_EXCERPT PROVIDED_.

--- START ---

For our first hardware review focused on AI workloads, we chose a suite of five tests comprised of a mix of both open-source and commercial software. The former tests consist of llama.cpp and MLPerf Client, both of which test how the GPUs handle LLM workloads, along with SD.Next for testing image generation. On the commercial software side, we used our PugetBench for DaVinci Resolve benchmark, focusing on Resolve Studio’s AI-based features found in the “Extended” version of the test and the benchmark included within Topaz Video AI. More details about each test can be found in their respective sections below.

LLM: llama.cpp

Starting with the ubiquitous llama.cpp, we immediately see some unexpected results from both the RTX 5090 and the RTX 5080. During the prompt processing test (Chart 1), both GPUs scored considerably lower than expected. Considering that prompt processing speed correlates closely with compute performance, we should expect to see the RTX 5090 score noticeably higher than the RTX 4090, but it falls short of that expectation, achieving performance similar to the RTX 4080 SUPER. Likewise, the RTX 5080 should come out just ahead of the RTX 4080 SUPER, but it instead achieves performance similar to that of the RTX 3080 Ti.

It’s clear that these results are not actually indicative of the relative performance of the 50-series cards, and we suspect that a driver issue may be the cause, as performance testing using llama.cpp in Linux does not show these same discrepancies.

--- END ---

_PROBLEMS TO SOLVE_.
a) In the GPU benchmark excerpt, which card did the RTX 5080 perform similarly to in the prompt processing test?
b) Echo the GPU benchmark excerpt from "For our first" up to and including "respective sections below.".
c) List every graphics card model named in the GPU benchmark excerpt.
Base every answer on the GPU benchmark excerpt alone.

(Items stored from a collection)
--- START ---

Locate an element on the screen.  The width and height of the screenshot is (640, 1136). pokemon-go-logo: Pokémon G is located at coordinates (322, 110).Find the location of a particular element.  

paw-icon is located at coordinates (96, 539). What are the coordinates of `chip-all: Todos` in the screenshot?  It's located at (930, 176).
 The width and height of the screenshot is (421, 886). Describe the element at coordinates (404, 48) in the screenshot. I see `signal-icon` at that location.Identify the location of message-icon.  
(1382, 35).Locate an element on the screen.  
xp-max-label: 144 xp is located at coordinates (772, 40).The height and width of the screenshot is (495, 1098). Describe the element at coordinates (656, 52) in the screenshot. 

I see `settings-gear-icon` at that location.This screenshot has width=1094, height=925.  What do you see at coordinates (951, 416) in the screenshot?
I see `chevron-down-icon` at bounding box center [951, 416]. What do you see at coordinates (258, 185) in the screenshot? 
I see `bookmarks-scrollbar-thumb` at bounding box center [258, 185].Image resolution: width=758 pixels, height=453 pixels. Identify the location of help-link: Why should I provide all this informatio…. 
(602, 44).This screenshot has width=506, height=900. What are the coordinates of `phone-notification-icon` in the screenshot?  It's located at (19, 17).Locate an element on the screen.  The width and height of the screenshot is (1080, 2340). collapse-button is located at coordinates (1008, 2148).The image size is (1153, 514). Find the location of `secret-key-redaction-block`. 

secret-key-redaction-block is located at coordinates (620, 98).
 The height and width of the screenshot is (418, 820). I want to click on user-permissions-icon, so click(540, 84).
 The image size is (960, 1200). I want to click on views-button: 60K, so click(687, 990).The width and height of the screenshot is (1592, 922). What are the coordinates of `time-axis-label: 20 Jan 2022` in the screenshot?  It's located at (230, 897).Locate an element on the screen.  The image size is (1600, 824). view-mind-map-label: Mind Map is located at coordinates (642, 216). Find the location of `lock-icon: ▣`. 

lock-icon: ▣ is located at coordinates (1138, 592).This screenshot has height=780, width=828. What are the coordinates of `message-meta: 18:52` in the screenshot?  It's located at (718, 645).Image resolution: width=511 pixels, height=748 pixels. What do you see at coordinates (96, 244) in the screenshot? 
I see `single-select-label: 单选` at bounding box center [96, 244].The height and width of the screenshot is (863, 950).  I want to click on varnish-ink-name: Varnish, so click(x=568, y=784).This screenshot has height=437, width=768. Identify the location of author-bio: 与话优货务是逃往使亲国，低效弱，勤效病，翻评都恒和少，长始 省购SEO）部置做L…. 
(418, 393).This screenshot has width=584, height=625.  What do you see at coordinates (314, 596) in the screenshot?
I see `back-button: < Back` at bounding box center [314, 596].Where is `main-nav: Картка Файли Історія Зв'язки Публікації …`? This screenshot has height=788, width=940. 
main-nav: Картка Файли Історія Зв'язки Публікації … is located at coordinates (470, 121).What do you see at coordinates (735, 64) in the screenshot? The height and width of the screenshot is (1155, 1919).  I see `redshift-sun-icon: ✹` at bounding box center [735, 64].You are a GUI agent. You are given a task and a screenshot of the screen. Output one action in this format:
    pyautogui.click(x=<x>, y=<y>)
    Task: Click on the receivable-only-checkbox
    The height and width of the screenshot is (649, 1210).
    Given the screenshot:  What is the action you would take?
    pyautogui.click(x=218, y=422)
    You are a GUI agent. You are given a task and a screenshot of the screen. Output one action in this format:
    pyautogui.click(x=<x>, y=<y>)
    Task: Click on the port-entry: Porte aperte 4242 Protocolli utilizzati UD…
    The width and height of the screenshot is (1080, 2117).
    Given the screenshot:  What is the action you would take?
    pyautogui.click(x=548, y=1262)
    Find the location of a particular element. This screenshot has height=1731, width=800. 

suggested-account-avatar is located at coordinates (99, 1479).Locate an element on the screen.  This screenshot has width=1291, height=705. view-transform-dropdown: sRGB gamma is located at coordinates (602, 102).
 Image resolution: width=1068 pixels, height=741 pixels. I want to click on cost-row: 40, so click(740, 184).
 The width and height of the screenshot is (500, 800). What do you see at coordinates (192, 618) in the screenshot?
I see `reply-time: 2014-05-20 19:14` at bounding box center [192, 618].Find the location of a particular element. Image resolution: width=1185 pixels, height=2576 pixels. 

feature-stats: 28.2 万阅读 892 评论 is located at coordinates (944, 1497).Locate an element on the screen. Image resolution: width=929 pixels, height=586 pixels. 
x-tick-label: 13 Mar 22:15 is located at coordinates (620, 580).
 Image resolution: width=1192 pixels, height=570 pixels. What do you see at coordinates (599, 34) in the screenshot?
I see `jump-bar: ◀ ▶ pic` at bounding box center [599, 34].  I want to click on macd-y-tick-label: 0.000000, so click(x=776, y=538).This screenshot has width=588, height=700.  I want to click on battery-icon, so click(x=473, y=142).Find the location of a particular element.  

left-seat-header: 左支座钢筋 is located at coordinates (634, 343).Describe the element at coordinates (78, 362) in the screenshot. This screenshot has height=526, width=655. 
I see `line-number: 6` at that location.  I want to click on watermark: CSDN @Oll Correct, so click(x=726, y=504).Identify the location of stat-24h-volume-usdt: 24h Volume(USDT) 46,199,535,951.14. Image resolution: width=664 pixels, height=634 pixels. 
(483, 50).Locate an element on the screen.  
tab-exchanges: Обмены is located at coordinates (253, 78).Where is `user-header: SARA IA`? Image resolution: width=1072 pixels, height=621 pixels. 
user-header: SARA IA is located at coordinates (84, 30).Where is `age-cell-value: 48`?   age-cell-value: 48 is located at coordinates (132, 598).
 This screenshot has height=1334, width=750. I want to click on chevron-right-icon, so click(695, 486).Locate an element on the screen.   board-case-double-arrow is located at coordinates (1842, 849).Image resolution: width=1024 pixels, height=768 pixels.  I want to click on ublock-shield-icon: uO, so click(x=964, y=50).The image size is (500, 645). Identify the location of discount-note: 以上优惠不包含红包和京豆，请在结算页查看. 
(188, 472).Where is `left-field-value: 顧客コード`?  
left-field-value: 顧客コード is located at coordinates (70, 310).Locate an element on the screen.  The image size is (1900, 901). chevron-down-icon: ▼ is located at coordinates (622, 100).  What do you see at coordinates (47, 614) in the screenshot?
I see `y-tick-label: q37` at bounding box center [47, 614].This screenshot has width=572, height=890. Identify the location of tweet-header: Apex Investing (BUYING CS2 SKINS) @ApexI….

--- END ---

_SOLUTIONS TO THE EXERCISE_.
a) The RTX 3080 Ti.

b)
For our first hardware review focused on AI workloads, we chose a suite of five tests comprised of a mix of both open-source and commercial software. The former tests consist of llama.cpp and MLPerf Client, both of which test how the GPUs handle LLM workloads, along with SD.Next for testing image generation. On the commercial software side, we used our PugetBench for DaVinci Resolve benchmark, focusing on Resolve Studio’s AI-based features found in the “Extended” version of the test and the benchmark included within Topaz Video AI. More details about each test can be found in their respective sections below.

c) RTX 5090, RTX 5080, RTX 4090, RTX 4080 SUPER, RTX 3080 Ti